#### [EXTRACT]
Waddams v. Humphrey, 22 Ill. 661 (1859)

April 1859 · Illinois Supreme Court
22 Ill. 661

William Waddams, Appellant, v. Alvin Humphreyet al, Appellees.


A debtor may sell his estate although he is in debt, provided he does it fairly, for a reasonable consideration, and without fraud.

A court will exercise a more liberal discretion in awarding new trials on feigned issues, than at law.

A divorced woman is not a good witness where her former husband is a party.

This bill states that, in September, A. D. 1851, complainants recovered a judgment in the Circuit Court of Stephenson county, Illinois, for $>1,014.66, and costs taxed at $20.55, against David McAusland, who, with William Waddams, late father-in-law of said McAusland, are made defendants.

That, September 15,1851, execution issued on said judgment , against said David McAusland.

That, on or about December 8, 1851, the sheriff levied on N. W. i of N. E. i, and S. W. 4 of N. E. 4, and N. W. I of S. E. 4 of Sec. 17, containing 120 acres; also E. 4 N. W. 4, and 43 acres off the east side of E. 4 of S. W. 4 of section 8, containing 123 acres; also S. E. 4 of N. W. 4 of section 7, containing 40 acres—all in town 28 N., of R. 6 East of 4th P. M., in Stephenson county, Illinois.

That on December 29th, 1851, said lands were sold by said sheriff by virtue of said execution, and were struck off to said complainants for $1,075.10, and the sheriff’s certificate of purchase given to said complainants therefor.

That, June 15, 1853, the sheriff of Stephenson county made to said complainants a sheriff’s deed of conveyance for said lands.

That on February 22nd, A. D. 1849, David McAusland had conveyed said. lands to William Waddams, without adequate consideration, for the purpose of defrauding said complainants, and preventing them from collecting the aforesaid judgment— for which, bill states, said complainants had threatened to prosecute, and did prosecute said David McAusland.

That said deed (from McAusland to Waddams) was filed for record in the office of the clerk of the Circuit Court of Stephenson county, on the 14th of April, 1849.

That complainant, Sarah G. L. Reed—now Sarah G. L. Humphrey by marriage with Alvin Humphrey—commenced suit against said McAusland for the claim aforesaid, i. e., the claim upon which said judgment was recovered as aforesaid, in Stephenson county Circuit Court, Illinois. The suit in Wisconsin *662was dismissed for want of jurisdiction in the court, all of which was prior to McAusland’s sale to Waddams, and of which Waddams had notice.

Bill further alleges, that complainant, Sarah G. L. Humphrey, while she was Sarah G. L. Reed, furnished to McAusland all the money wherewith to enter said lands from the United States, with the understanding that said McAusland should enter said lands in her name, and that part of the money included in said judgment is for the entry money so furnished as aforesaid.

That said McAusland did not enter said lands in the name of complainant, Sarah G. L., but entered them in his own name, and then, further to defraud said Sarah G. L., sold said lands to said Waddams; that said complainants believe that McAusland was the time and rightful owner of said lands at the time of the sheriff’s sale above mentioned.

That McAusland falsely and fraudulently transferred said lands to Waddams, by a deed bearing date February 22,1849.

#### [WRITTEN EXERCISE]
Please reproduce the passage of the Waddams v. Humphrey case word for word, starting at "Waddams v. Humphrey, 22" and ending at "than at law.".

#### [DATA BLOCK]
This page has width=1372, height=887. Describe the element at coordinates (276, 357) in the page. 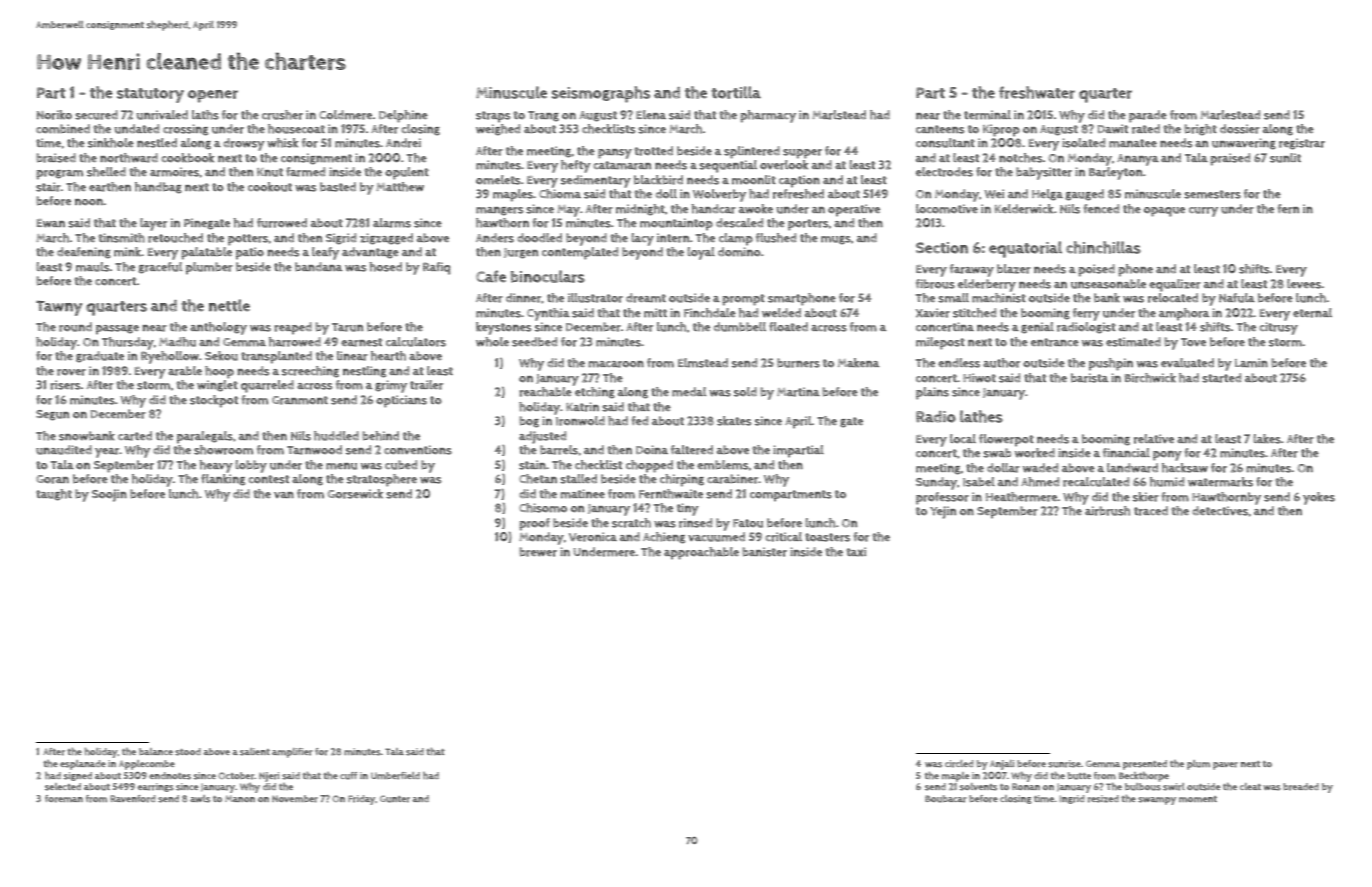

#### [ANSWER TO THIS EXERCISE]
Waddams v. Humphrey, 22 Ill. 661 (1859)

April 1859 · Illinois Supreme Court
22 Ill. 661

William Waddams, Appellant, v. Alvin Humphreyet al, Appellees.


A debtor may sell his estate although he is in debt, provided he does it fairly, for a reasonable consideration, and without fraud.

A court will exercise a more liberal discretion in awarding new trials on feigned issues, than at law.